After La straniera, Bellini and Romani would revise Bellini's second opera as Bianca e Fernando to mixed results. Their next collaboration, Zaira was a failure and much of the music ended up in I Capuleti e i Montecchi which was an unqualified success. After this came La sonnambula and Norma and the rest, as they say, is history.

As for La straniera, it premiered in 1829 at La Scala, Milan going on to be performed all over Italy as well as in London, Vienna, Paris, New York and Lisbon.

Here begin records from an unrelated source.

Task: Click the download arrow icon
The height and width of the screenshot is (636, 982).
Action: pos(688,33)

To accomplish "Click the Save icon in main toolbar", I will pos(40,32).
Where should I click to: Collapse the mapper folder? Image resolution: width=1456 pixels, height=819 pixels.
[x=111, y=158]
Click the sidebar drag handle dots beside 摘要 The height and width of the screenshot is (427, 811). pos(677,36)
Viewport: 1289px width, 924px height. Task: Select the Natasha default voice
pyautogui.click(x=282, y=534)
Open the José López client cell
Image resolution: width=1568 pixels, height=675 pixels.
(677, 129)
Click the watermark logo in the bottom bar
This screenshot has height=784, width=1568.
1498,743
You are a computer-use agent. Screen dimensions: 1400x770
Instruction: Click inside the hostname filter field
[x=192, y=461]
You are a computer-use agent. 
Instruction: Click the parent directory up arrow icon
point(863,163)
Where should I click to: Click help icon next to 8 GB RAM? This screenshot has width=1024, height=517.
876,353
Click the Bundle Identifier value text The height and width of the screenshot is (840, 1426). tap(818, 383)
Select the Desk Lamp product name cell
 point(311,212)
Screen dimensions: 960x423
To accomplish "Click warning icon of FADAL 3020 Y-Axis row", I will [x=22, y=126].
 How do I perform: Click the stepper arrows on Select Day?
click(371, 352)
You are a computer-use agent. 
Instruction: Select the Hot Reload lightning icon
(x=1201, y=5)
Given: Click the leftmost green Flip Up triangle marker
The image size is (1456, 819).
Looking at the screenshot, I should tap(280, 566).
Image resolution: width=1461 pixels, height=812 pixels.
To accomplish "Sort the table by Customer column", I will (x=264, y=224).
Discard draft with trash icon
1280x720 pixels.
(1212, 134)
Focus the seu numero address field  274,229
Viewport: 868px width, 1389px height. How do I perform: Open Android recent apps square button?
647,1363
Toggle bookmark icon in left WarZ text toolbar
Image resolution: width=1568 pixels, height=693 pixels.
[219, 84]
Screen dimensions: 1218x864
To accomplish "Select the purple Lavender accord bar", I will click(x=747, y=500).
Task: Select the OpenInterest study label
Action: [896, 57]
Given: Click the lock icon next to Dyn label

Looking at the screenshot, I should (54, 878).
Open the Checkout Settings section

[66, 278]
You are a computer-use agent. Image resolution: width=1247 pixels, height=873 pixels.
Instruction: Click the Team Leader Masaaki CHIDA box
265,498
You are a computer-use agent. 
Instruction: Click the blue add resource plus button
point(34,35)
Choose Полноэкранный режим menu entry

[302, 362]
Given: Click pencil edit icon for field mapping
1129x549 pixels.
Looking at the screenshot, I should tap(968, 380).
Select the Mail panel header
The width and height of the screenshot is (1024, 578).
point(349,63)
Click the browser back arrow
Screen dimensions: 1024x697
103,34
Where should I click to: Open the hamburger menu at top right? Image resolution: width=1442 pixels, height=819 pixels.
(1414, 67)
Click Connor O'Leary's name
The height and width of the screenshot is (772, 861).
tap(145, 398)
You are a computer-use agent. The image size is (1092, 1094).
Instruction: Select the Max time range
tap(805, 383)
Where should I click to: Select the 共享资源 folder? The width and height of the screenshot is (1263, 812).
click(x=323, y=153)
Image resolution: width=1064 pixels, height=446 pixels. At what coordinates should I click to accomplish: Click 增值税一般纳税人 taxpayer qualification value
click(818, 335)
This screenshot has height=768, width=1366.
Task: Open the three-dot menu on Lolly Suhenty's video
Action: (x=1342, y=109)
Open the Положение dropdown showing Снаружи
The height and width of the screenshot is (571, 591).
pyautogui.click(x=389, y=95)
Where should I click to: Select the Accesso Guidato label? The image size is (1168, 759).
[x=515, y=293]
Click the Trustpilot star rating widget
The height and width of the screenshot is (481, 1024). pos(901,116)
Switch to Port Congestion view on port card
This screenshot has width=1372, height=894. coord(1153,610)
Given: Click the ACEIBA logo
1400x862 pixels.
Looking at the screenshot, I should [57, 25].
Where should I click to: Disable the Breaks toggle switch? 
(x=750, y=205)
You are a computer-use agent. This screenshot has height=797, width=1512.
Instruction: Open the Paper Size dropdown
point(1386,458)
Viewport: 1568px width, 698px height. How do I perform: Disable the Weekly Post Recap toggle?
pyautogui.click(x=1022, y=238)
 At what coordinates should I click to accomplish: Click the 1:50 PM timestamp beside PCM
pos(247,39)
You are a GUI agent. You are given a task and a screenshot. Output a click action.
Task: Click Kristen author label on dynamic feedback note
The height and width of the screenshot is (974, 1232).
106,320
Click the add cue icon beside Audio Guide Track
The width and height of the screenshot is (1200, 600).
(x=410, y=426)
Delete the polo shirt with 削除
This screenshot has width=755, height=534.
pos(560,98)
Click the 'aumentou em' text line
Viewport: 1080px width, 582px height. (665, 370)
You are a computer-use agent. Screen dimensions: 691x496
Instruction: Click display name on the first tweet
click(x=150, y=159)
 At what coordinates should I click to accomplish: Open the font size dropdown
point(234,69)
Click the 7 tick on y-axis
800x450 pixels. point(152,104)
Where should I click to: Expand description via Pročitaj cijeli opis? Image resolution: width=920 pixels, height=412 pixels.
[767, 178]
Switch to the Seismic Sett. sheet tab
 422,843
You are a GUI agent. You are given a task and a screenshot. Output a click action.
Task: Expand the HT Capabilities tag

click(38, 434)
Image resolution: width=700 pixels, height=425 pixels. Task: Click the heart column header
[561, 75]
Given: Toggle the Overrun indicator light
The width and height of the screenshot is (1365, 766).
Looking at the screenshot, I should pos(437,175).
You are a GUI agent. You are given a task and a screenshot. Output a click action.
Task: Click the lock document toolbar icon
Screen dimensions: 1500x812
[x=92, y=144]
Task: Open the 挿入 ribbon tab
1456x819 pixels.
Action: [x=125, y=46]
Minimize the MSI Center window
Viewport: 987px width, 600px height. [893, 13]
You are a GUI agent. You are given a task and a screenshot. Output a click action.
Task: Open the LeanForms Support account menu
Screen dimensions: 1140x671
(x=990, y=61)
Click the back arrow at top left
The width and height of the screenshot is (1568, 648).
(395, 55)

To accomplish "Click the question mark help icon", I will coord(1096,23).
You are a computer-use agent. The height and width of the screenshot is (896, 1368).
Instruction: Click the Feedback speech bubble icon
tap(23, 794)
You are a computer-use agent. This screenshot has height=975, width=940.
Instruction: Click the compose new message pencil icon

The last known performance seems to have been in 1875, and the opera was only revived at La Scala in 1935. 20th century performances remained rare, often linked to a particular soprano. Stagings seem to be even rarer and Christoph Loy's 2013 production for Zurich Opera has had a couple of revivals. In London, Opera Rara presented the work in concert in 2007 in association with their recording with David Parry conducting and Patrizia Ciofi in the title role.

On Sunday 1 June 2025, Chelsea Opera Group gave Bellini's La straniera a most welcome concert performance at London's Cadogan Hall. Stephen Barlow conducted, with Helena Dix as Alaide, known as la straniera, Thomas Elwin as Arturo, Dan D'Souza as Valdeburgo, Georgia Mae Bishop as Isoletta, Will Diggle as Osburgo, Thomas D Hopkinson as the Prior and Kevin Hollands as Count Montolino.